DATA RECORDS:
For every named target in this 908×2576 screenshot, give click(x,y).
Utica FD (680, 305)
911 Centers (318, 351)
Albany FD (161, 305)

---

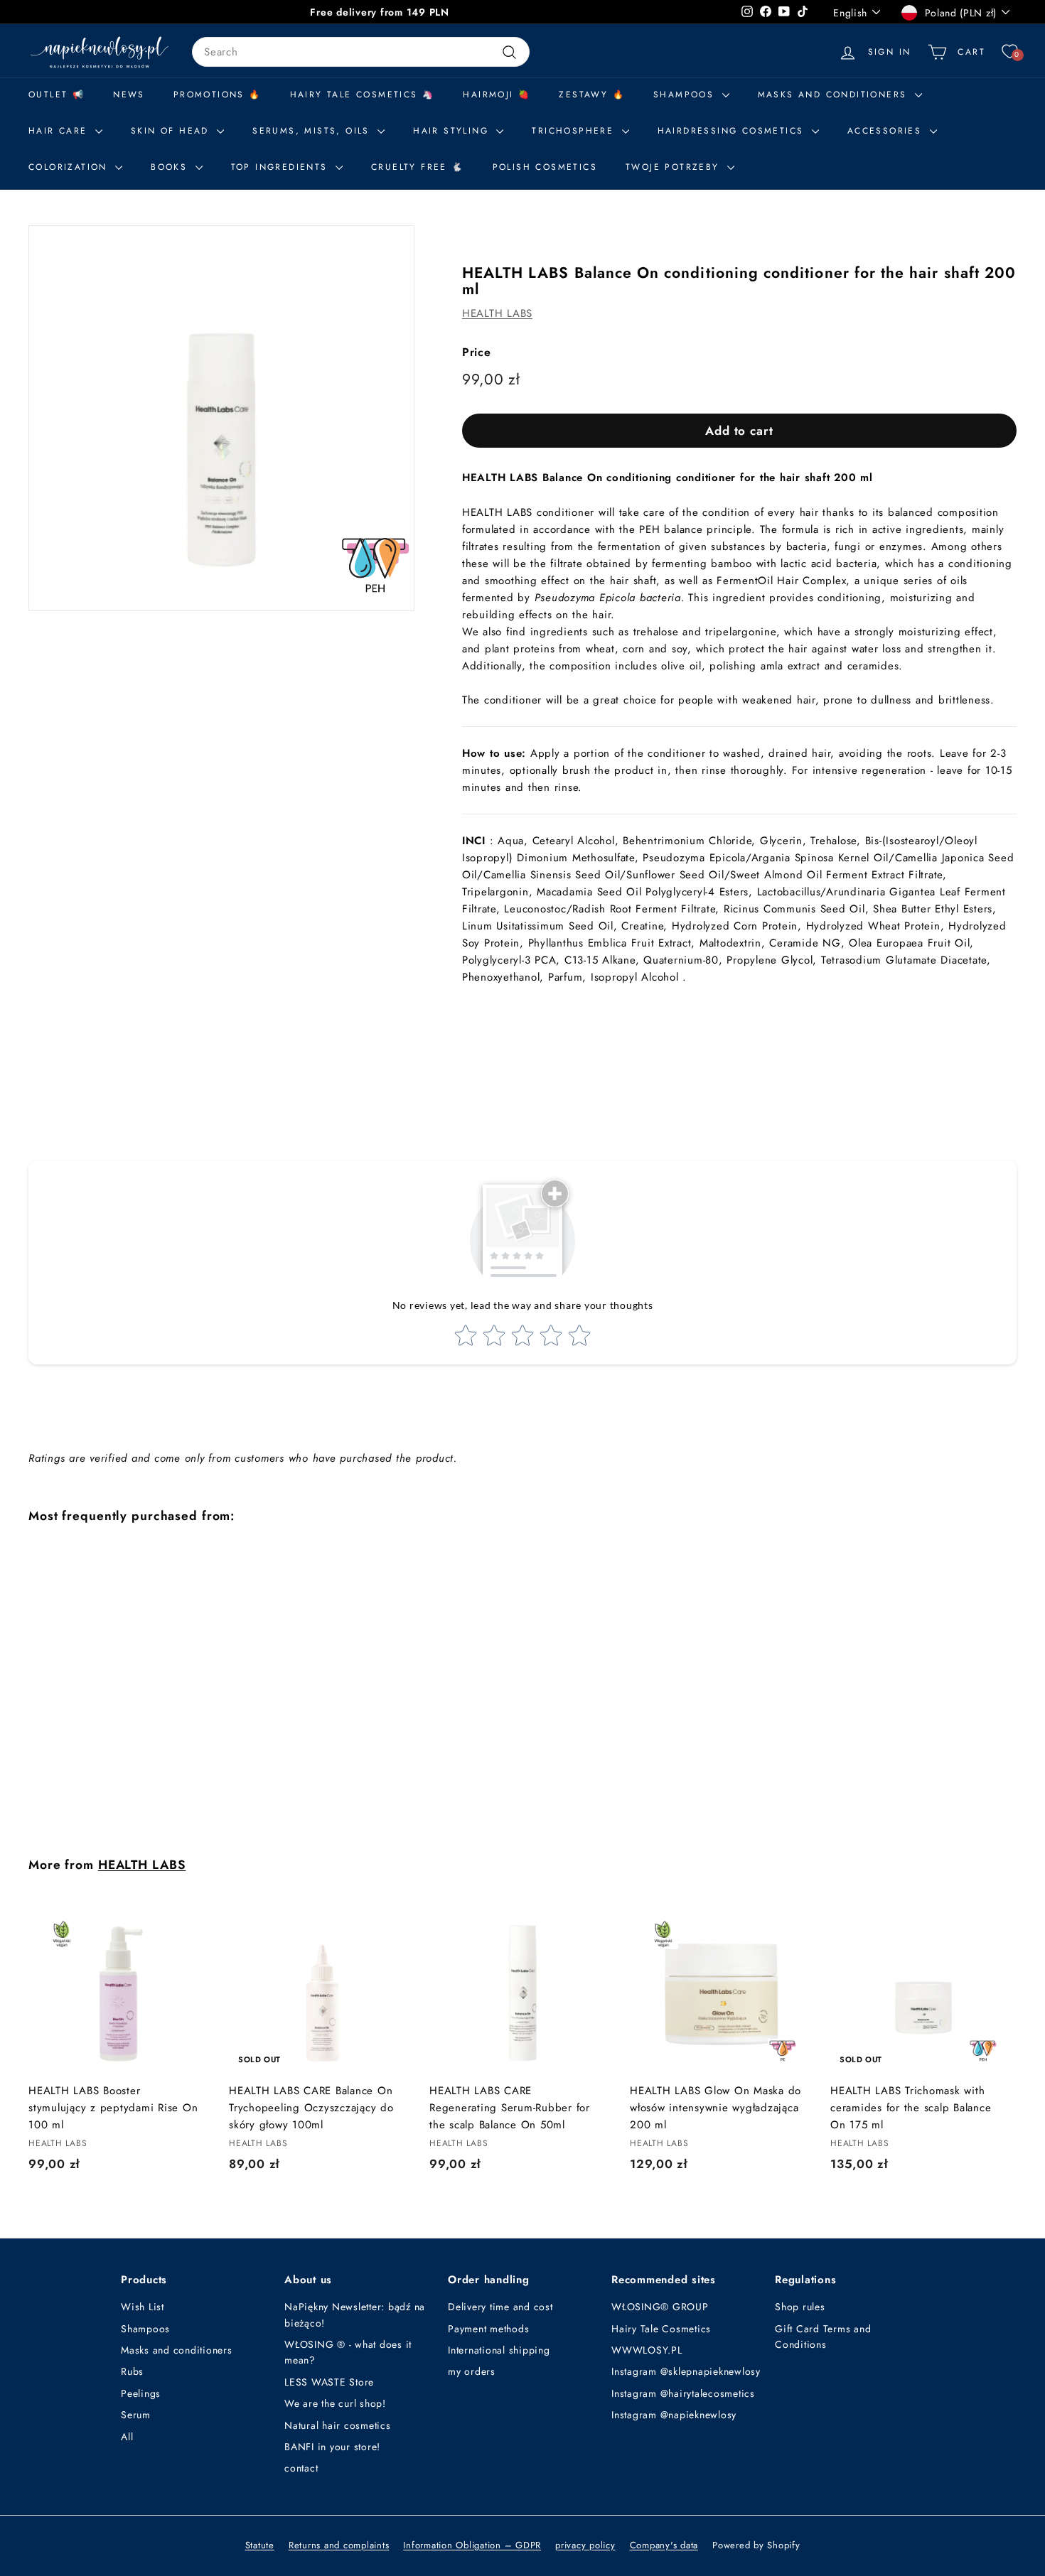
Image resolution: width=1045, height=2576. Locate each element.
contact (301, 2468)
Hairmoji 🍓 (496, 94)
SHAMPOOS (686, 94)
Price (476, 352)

GOAL OF THE EXERCISE: Your answer should consist of the lines from the line with "For every named" to the line with "Albany FD (161, 305)" above, repeated exactly, both ends included.

RESPONSE BOX:
For every named target in this 908×2576 screenshot, give click(x,y).
Utica FD (680, 305)
911 Centers (318, 351)
Albany FD (161, 305)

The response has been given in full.